The cognitive bias that applies here is called Irrational Escalation, or the phenomenon where people justify increased investment in a decision, based on cumulative prior judgment, despite new evidence suggesting that the decision was probably wrong. Another bias is System Justification, or the tendency to defend and bolster the status quo. Existing arrangements tend to be clung to, and changes rejected, even when performance suffers.
Strategic errors of this type have tragic consequences when applied to national security policy. U.S. policy makers doubled down on poor strategies in the wars in Vietnam and the second Iraq war. They blamed external actors (the media, the Soviets, people who questioned the strategy) for set-backs that were deemed temporary. The price was steep in blood, treasure, and U.S. security objectives. Alternatively, some U.S. Presidents have had the intestinal fortitude to cut bait.
After 234 Marines were killed in Lebanon on 23 October 1983 in their barracks by a suicide truck bomber, it became clear that international peacekeeping mission objectives were both unclear and unattainable; President Reagan summarily withdrew them. And when Operation Restore Hope foundered on its mission to provide relief to starving Somali people, and the mission crept into fighting a war with local strongmen, President Clinton ended the negative spiral by halting offensive military operations against war lords; six months later U.S. participation in UNISOM II was effectively ended. President Clinton had the wisdom to recognize that humanitarian mission objectives had been doomed by an unattainable desire to avenge U.S. losses and destroy Somali tribal politics, accompanied by a pointless and violent spiral of revenge.

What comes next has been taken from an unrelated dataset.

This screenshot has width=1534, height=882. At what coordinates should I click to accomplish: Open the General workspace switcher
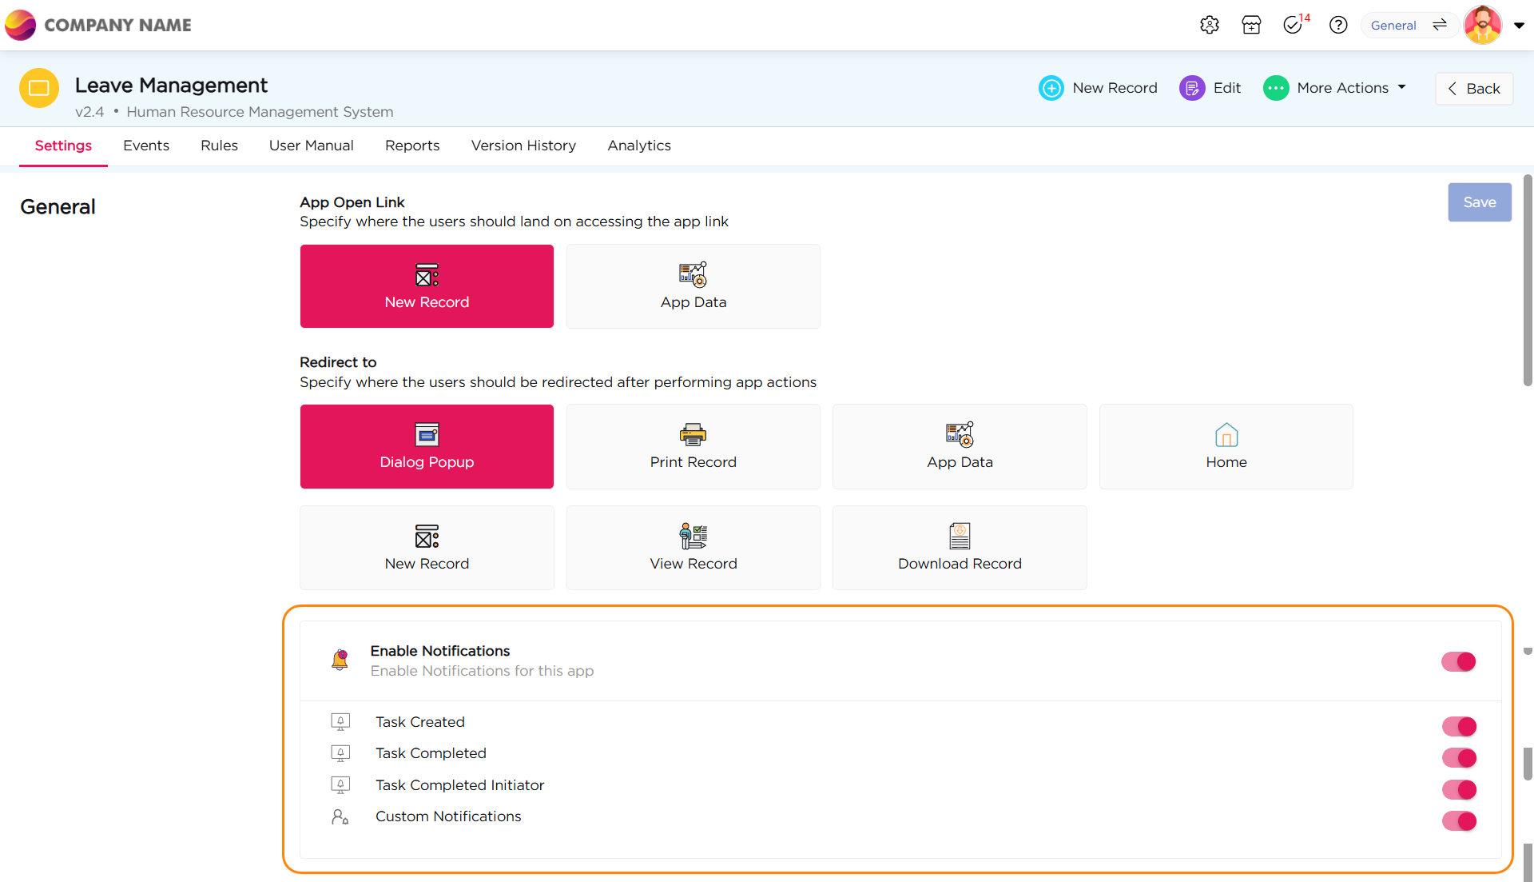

Our business enterprises are more than mere investments of money, but investments of our passion and worth. We have a hunger to prove our decisions right. We know that only by persisting through tough times can we ultimately succeed. At the same time, we must have the wisdom to recognize when our original plans must be adjusted and even abandoned. The logic of sunk costs is false logic. How should we accurately identify the difference?
First, we must actively seek data that contradicts program justification. This means giving more credence to evidence of failure since our instinct is to dismiss that evidence. Second, we must assume that the source of problems is systemic and a product of our strategy until proven otherwise to be externally driven, unlikely to repeat, or outliers. Third, we should ask objective and experienced third parties to review the entire case and assess effectiveness. Someone not emotionally attached to our own assessment will, at the very least, bring in new perspectives and possibly new data to provide a clearer picture of what is actually happening on the ground.
In the end, making mistakes is not the problem. There will always be some plan aspect that does not turn out exactly like we thought it would. The fatal problem is refusing to recognize errors and compounding them by chasing good money after bad.